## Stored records
_ _ _
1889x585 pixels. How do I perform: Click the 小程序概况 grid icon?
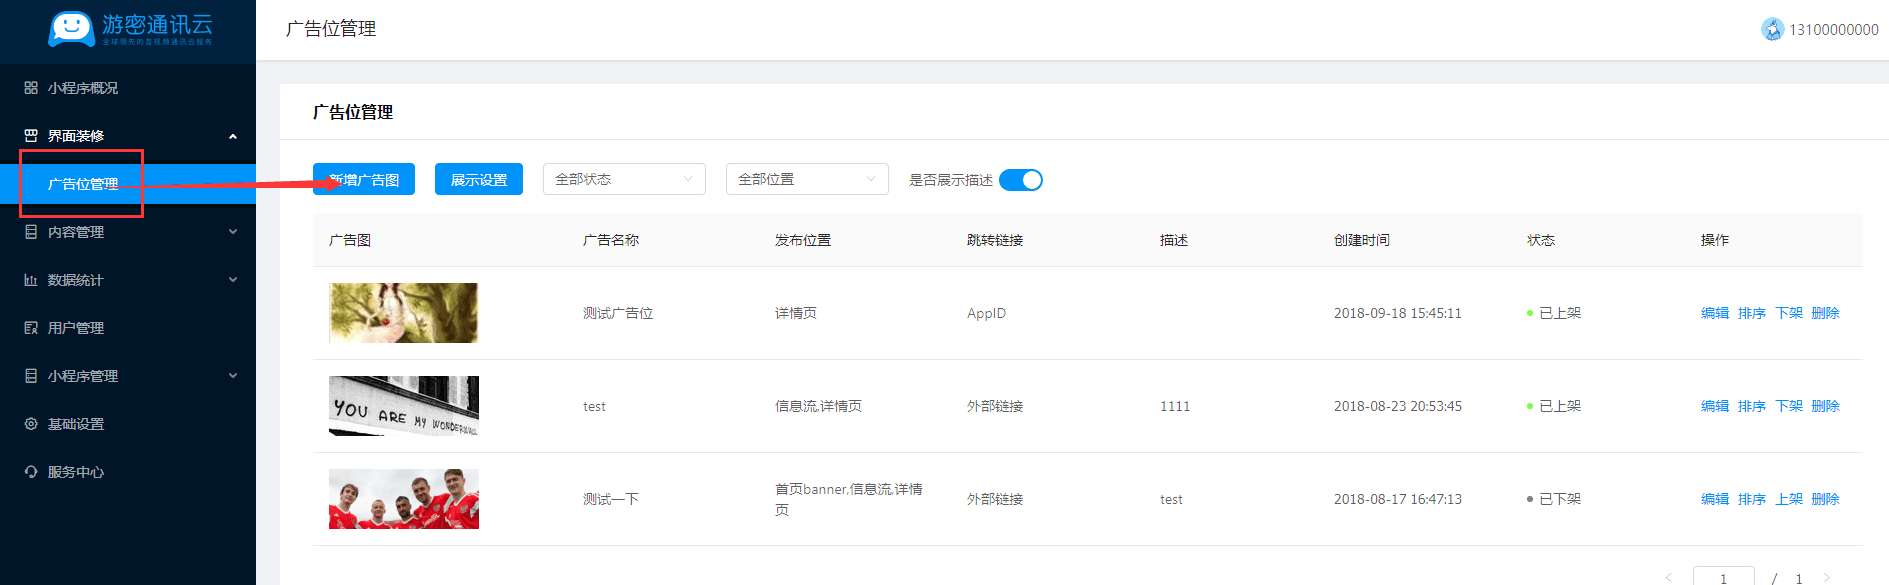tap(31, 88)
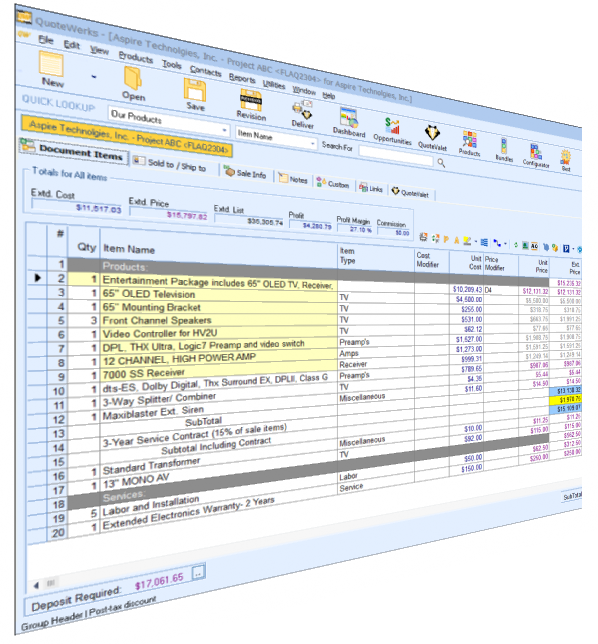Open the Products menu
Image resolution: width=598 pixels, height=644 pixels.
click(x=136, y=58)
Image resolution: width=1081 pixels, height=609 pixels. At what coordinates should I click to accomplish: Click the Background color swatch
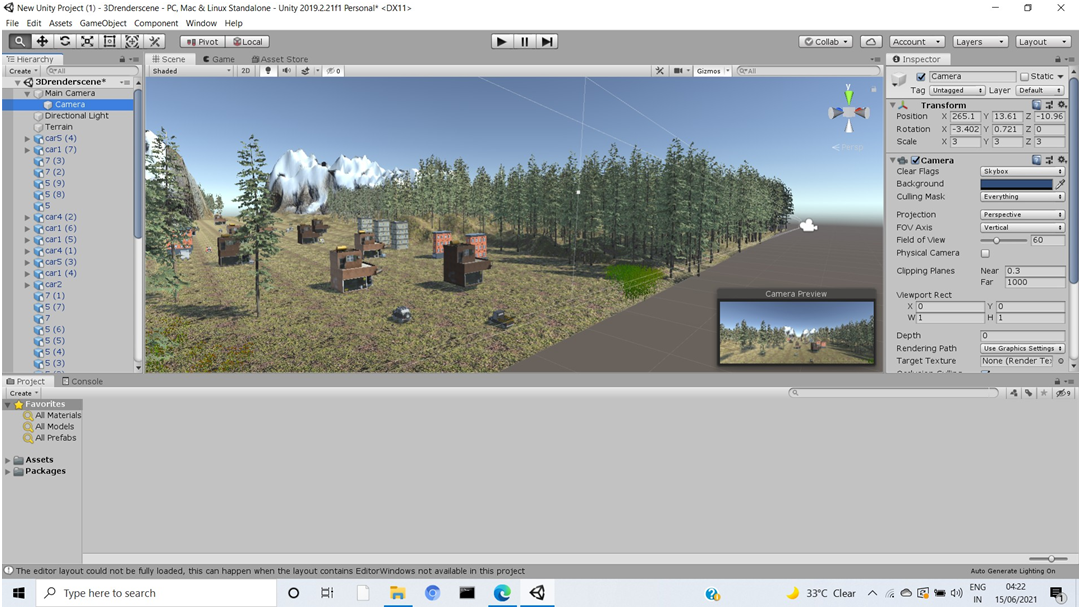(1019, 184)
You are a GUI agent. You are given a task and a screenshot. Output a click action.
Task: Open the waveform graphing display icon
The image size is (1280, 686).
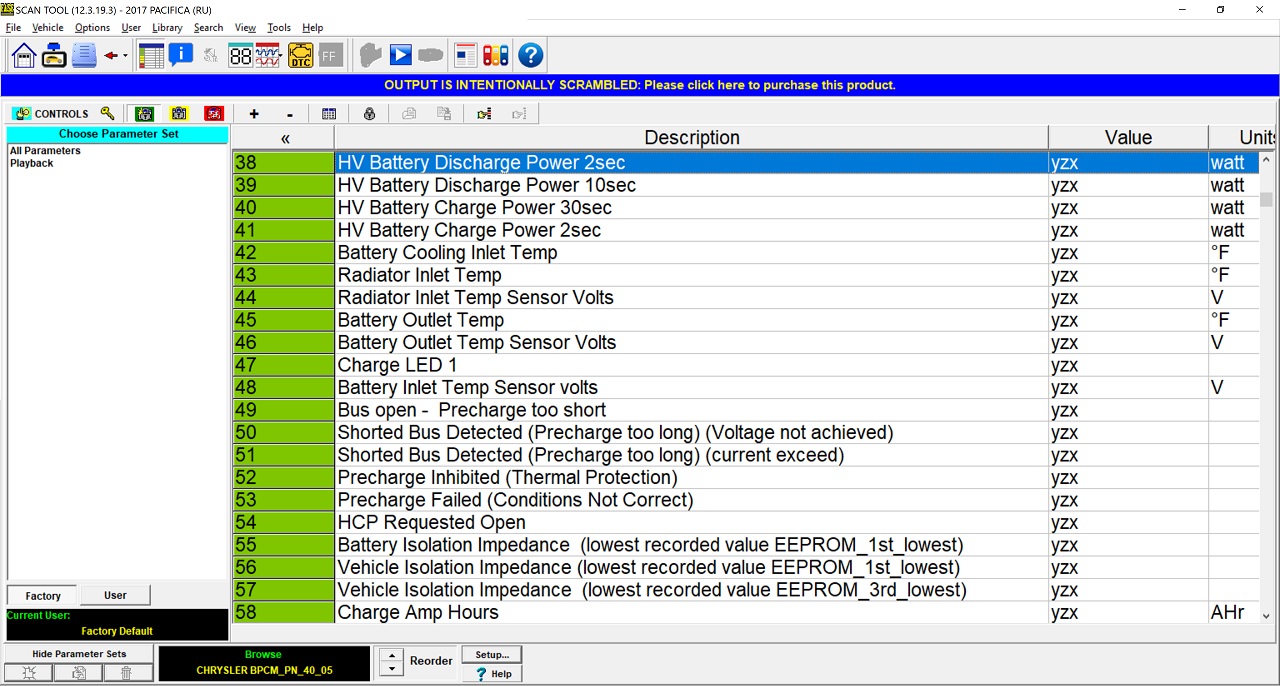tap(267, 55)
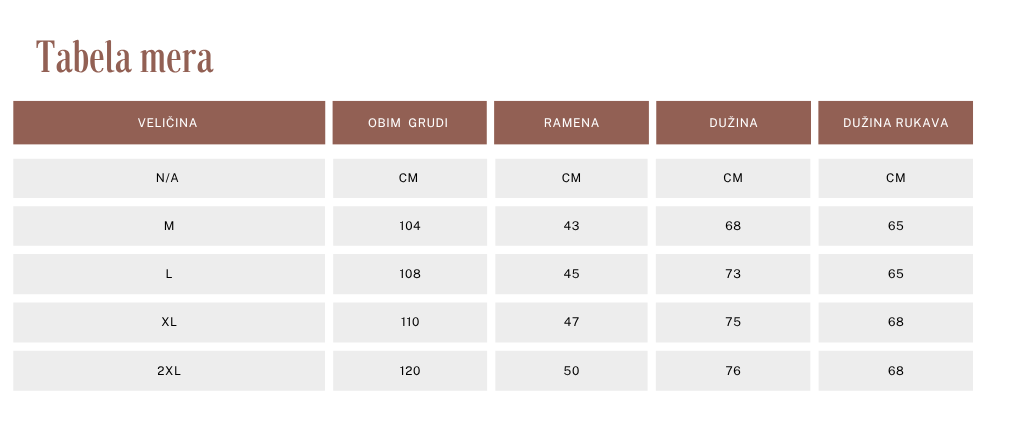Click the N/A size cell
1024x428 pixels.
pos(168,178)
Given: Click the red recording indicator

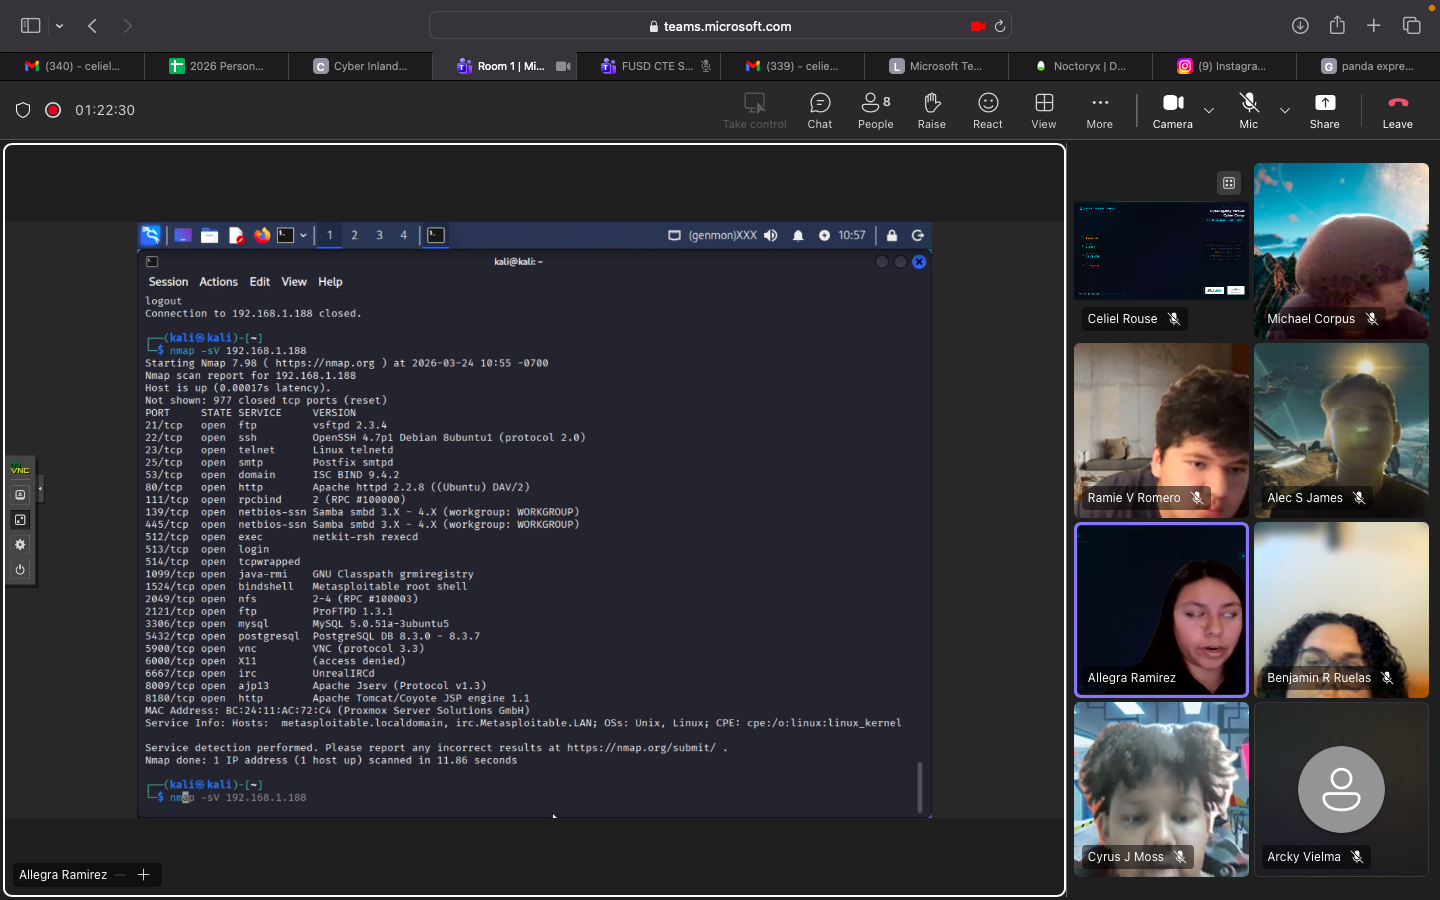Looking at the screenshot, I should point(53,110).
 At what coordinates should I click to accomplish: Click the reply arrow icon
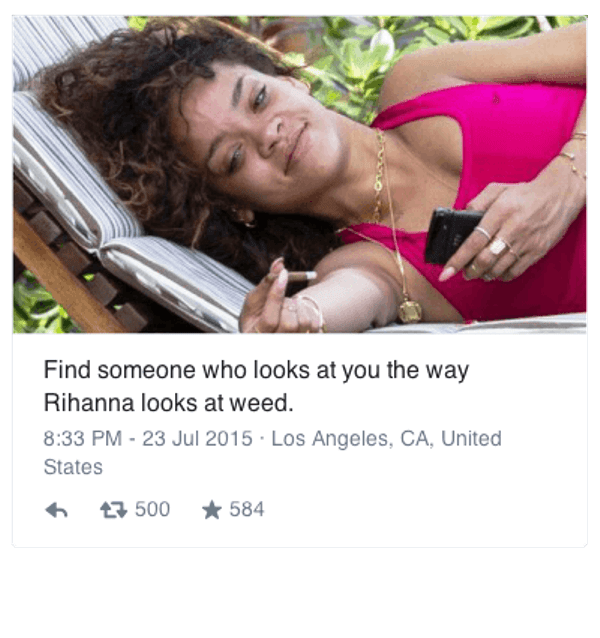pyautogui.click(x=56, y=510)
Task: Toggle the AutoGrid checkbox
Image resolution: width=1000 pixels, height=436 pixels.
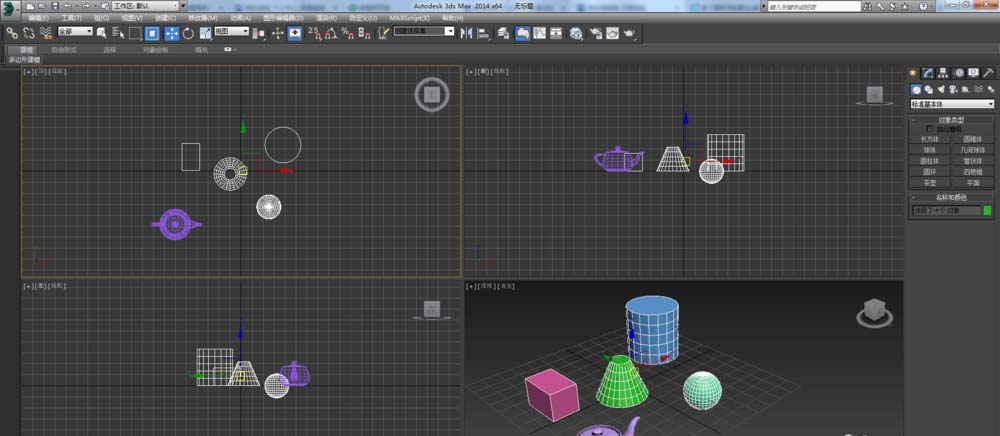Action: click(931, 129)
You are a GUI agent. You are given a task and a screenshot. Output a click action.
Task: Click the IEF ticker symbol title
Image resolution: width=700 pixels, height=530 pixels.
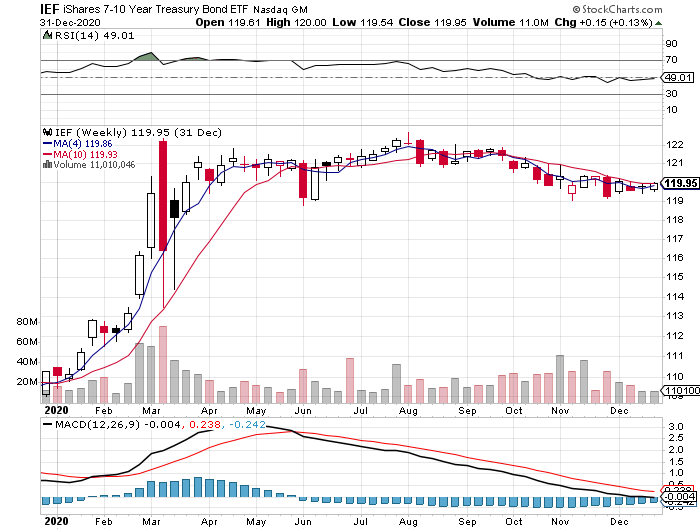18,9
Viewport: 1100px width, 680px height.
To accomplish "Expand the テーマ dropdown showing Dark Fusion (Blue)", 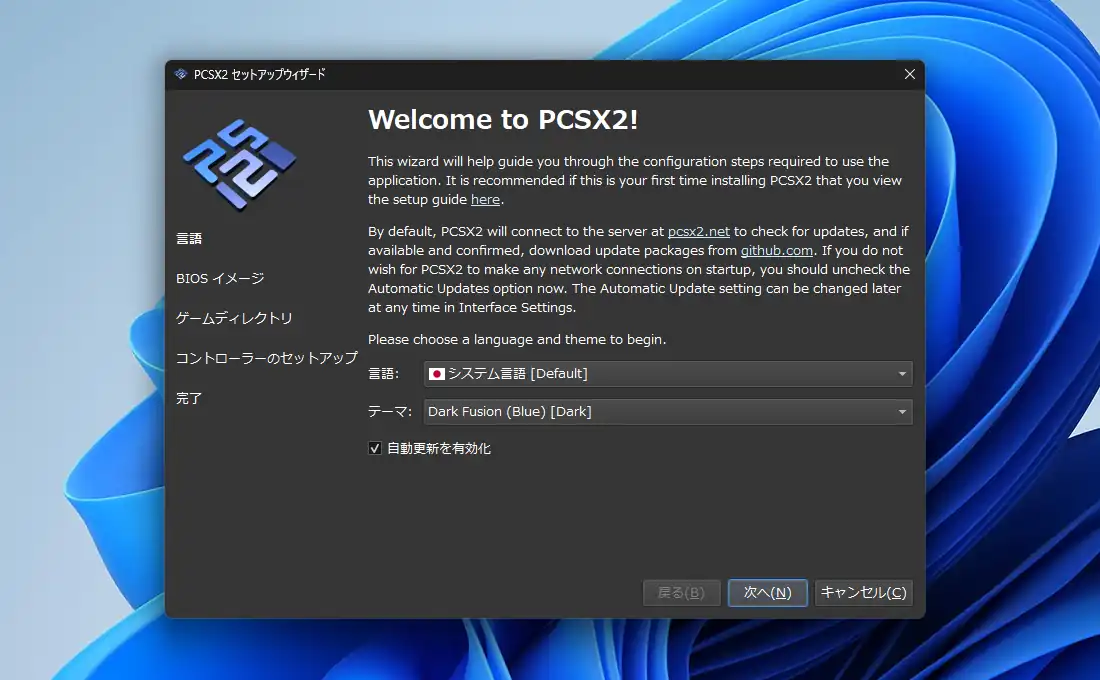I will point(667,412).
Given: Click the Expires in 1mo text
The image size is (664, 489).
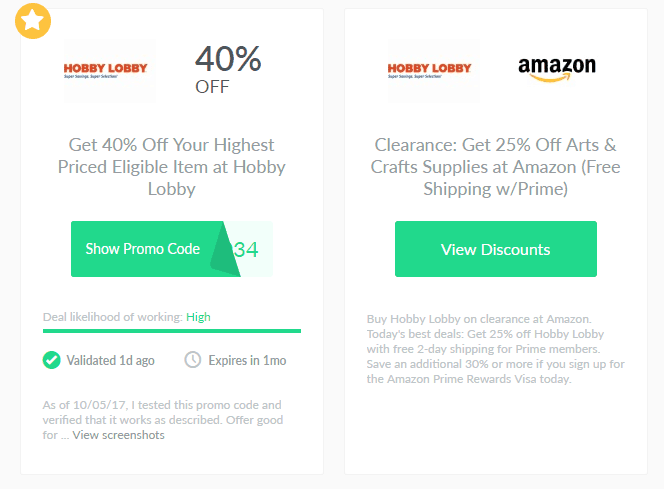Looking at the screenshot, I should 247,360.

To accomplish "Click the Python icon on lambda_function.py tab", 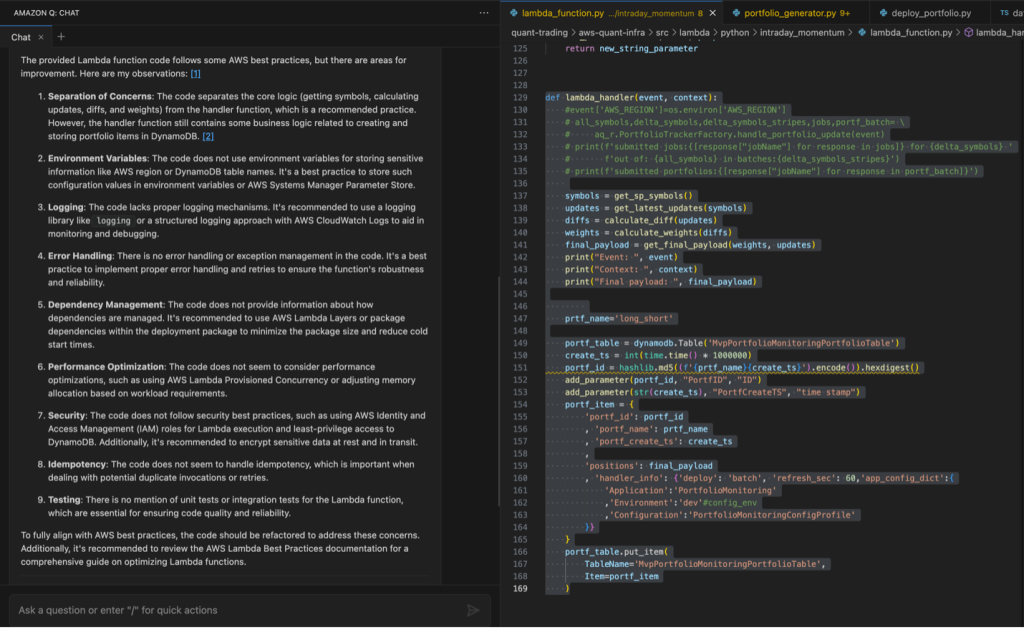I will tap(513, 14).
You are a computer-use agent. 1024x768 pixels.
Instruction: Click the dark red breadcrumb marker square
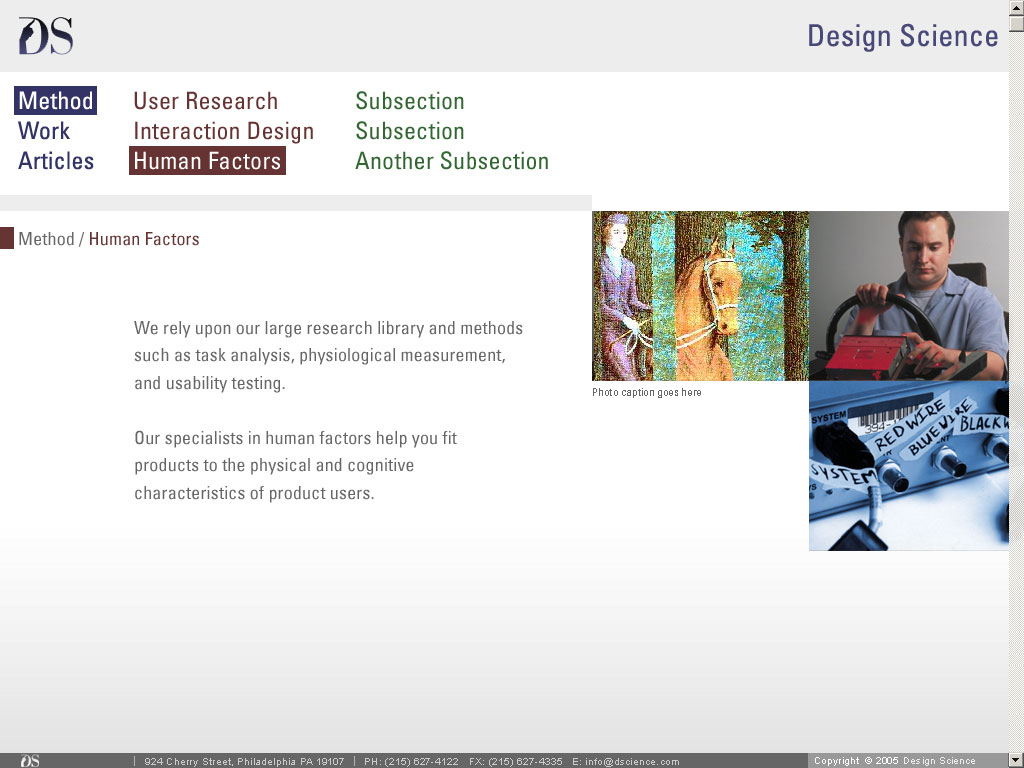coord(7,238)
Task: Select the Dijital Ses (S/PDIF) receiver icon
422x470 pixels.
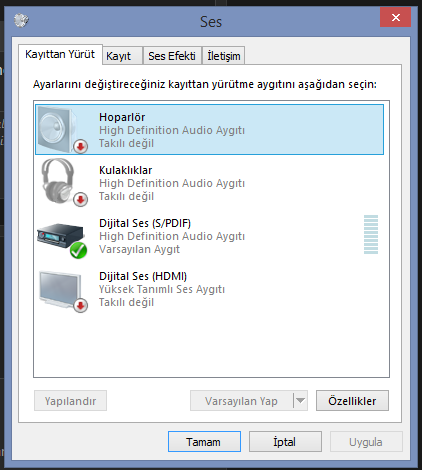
_ _ _
Before answering, please find the line containing "Task: Select the" above, then copy exactly from it through the last line of the entries, both included, without pictures.

Task: Select the Dijital Ses (S/PDIF) receiver icon
422x470 pixels.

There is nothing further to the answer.